Как-то, дежуря в университете, я услышал грохот взрыва в районе Моховой. Освободившись от дежурства на рассвете, пошел туда и увидел дом Олега Кудрявцева, разрушенный авиабомбой. Кровать родителей Олега свисала с четвертого этажа, зацепившись ножками. В этом доме погибло много людей, но ни Олег, ни его родные не пострадали – их не было в городе. В убежище этого дома погибли все.
Папа тоже был в отряде ПВО при домоуправлении. Обычно после отбоя воздушной тревоги я звонил домой – родители успокаивались, услышав мой голос. Один раз, в день, свободный от дежурства, воздушная тревога застала меня в бане. Кончив мыться, я решил пренебречь всеми правилами и пошел домой по опустевшим улицам, глядя на пересеченное трассирующими пулями, освещенное отблесками пожаров небо. Вдруг меня по башмаку ударил осколок зенитного снаряда, рикошетом отлетевший от стены дома. Я получил лишь легкую царапину на ботинке.
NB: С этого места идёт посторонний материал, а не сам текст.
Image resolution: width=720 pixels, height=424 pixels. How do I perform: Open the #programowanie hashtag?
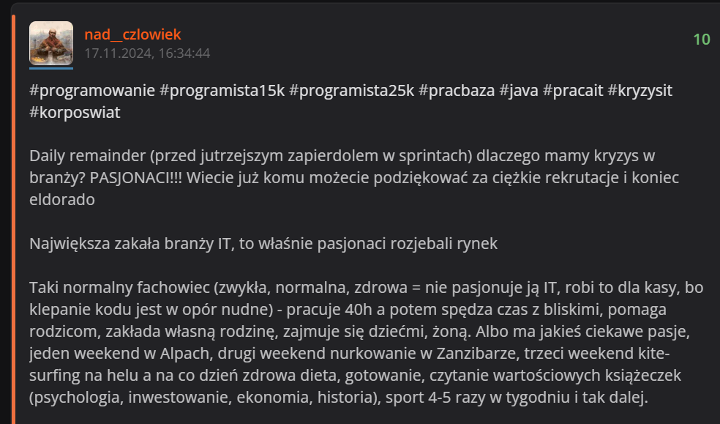click(92, 91)
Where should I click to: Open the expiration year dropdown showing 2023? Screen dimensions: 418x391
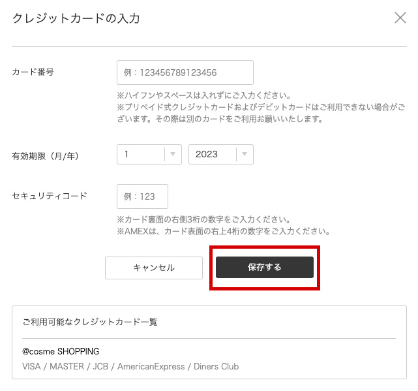tap(212, 154)
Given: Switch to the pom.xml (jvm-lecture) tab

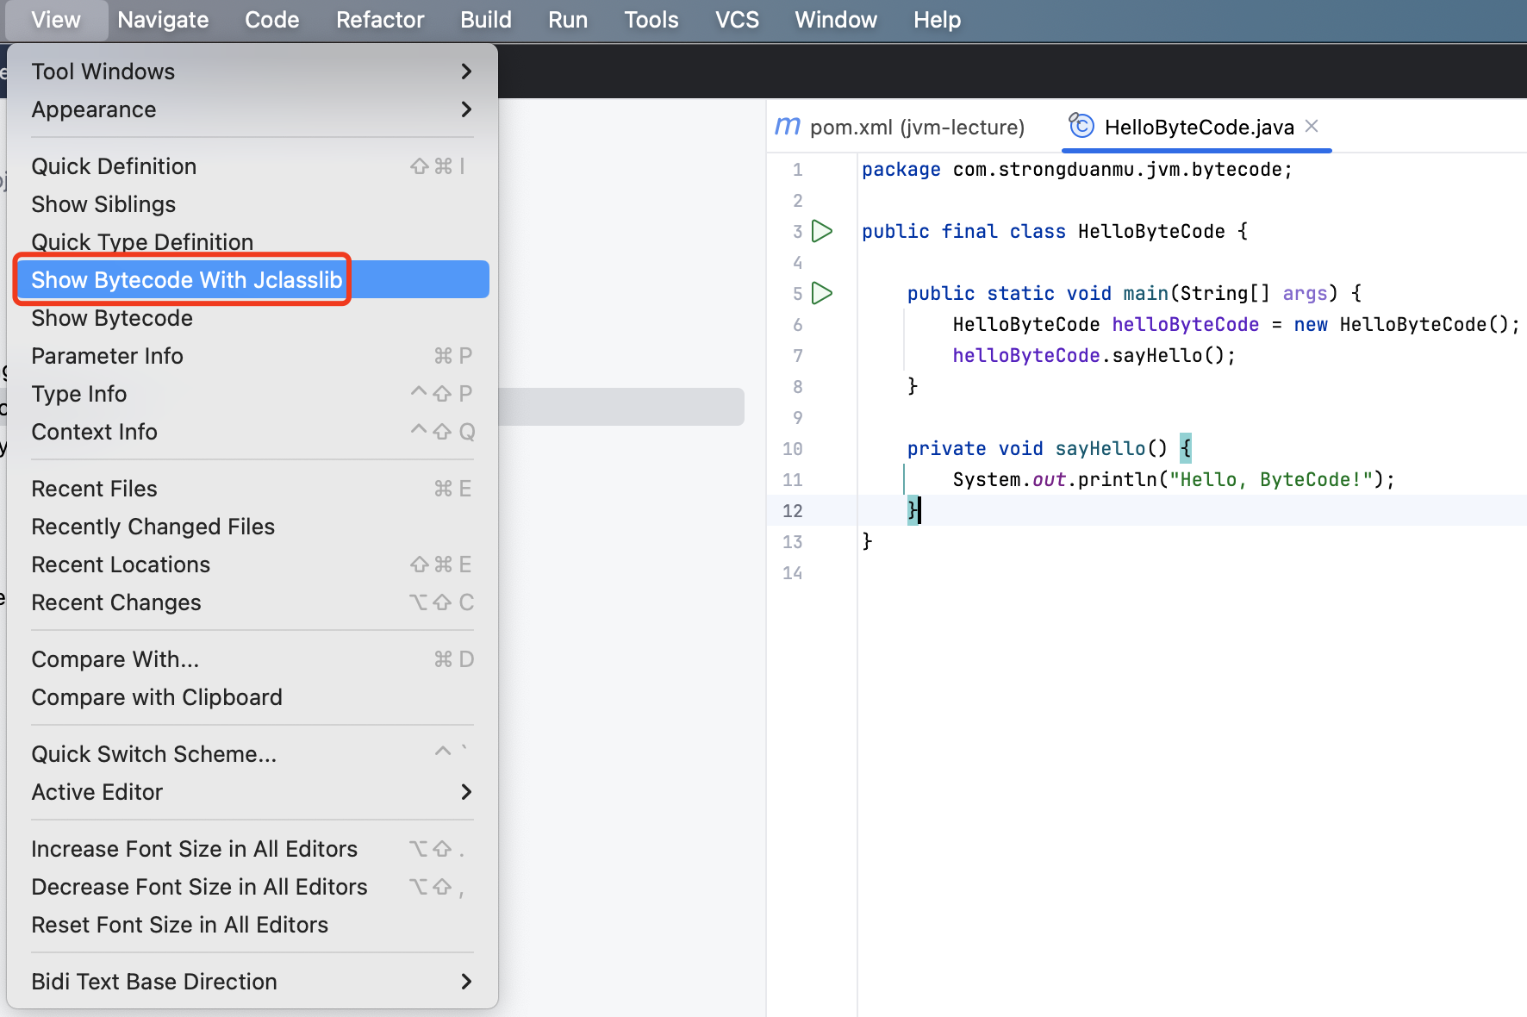Looking at the screenshot, I should click(x=916, y=128).
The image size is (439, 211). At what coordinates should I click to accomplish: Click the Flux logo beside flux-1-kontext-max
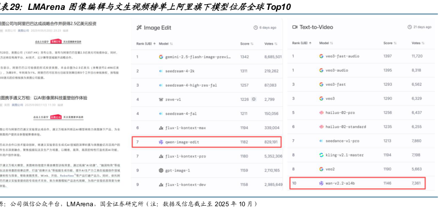click(161, 127)
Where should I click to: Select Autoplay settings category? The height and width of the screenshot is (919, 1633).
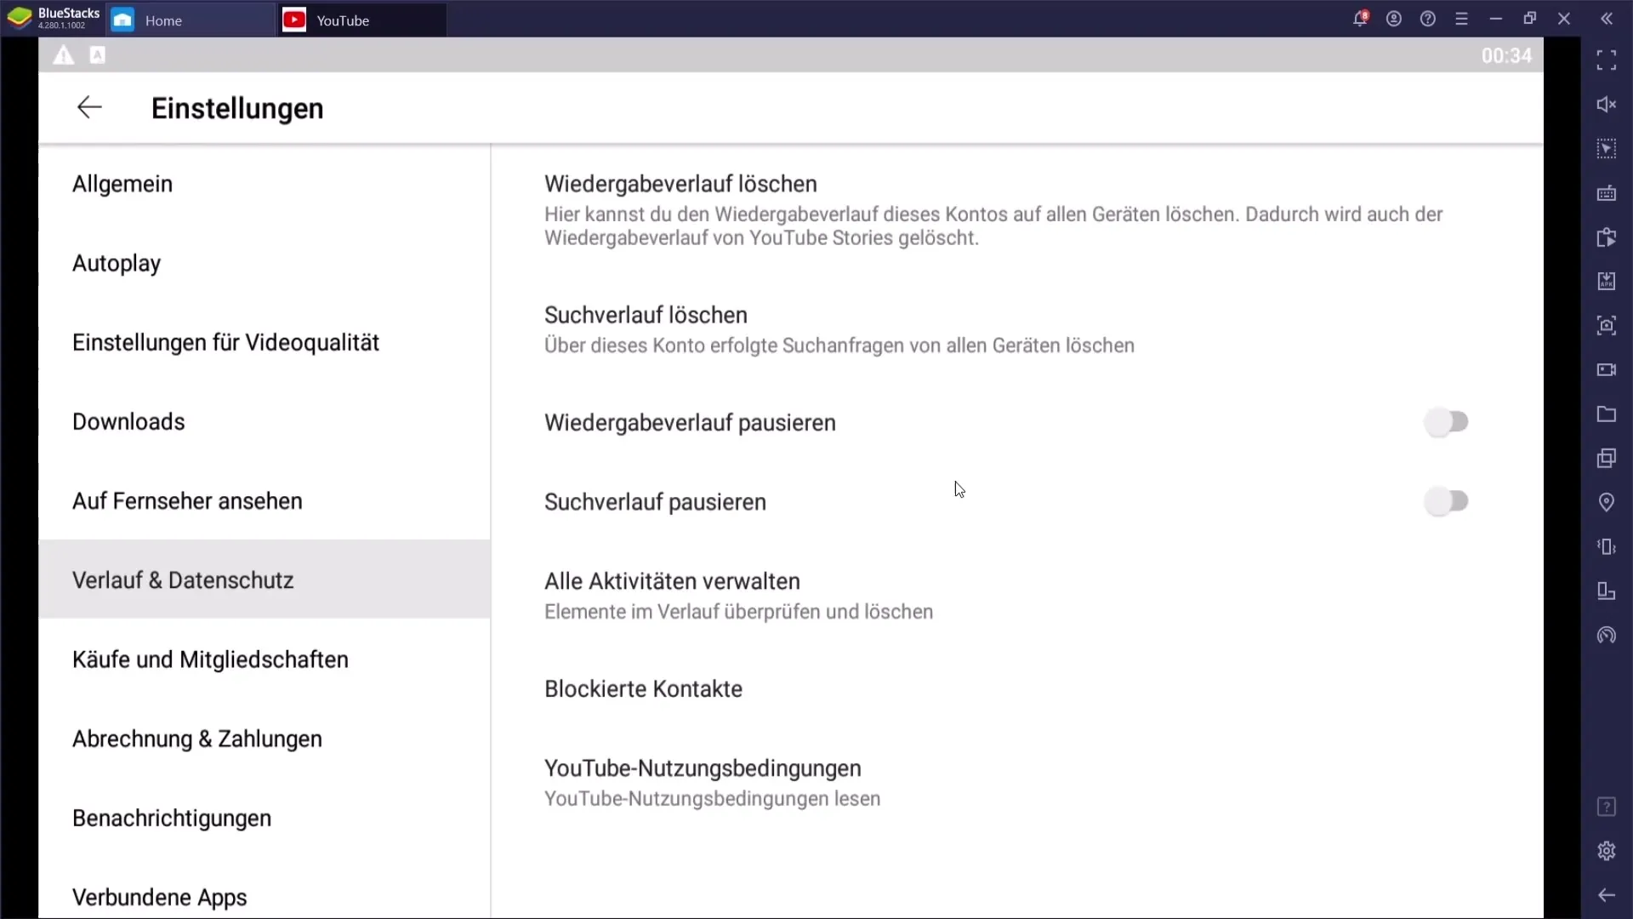(x=117, y=263)
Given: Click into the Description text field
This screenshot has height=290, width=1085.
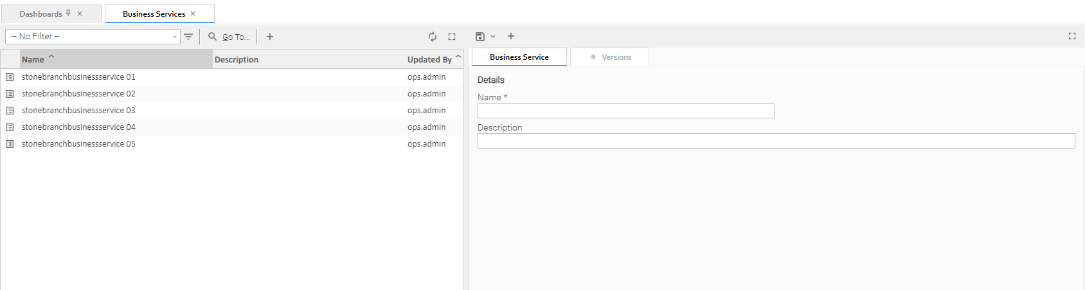Looking at the screenshot, I should [x=776, y=141].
Летом и осенью 41-го года студенты выходили на субботники, разгружали эшелоны с промышленными и военными грузами (на губах целыми днями был горький вкус от каких-то компонентов взрывчатых веществ), копали траншеи, противотанковые рвы. Помню, в один из таких дней, уже к вечеру, когда все порядком устали, одна из наших девушек обратилась к нам с небольшой речью, призывая поработать еще несколько часов и разгрузить оставшиеся вагоны. Это была Ирина Ракобольская[16]; впоследствии она служила в женском авиационном полку, а теперь – жена моего однокурсника и мать молодого сотрудника Теор-отдела Физического института Академии наук СССР (ФИАН), где я работаю (Андрея Линде).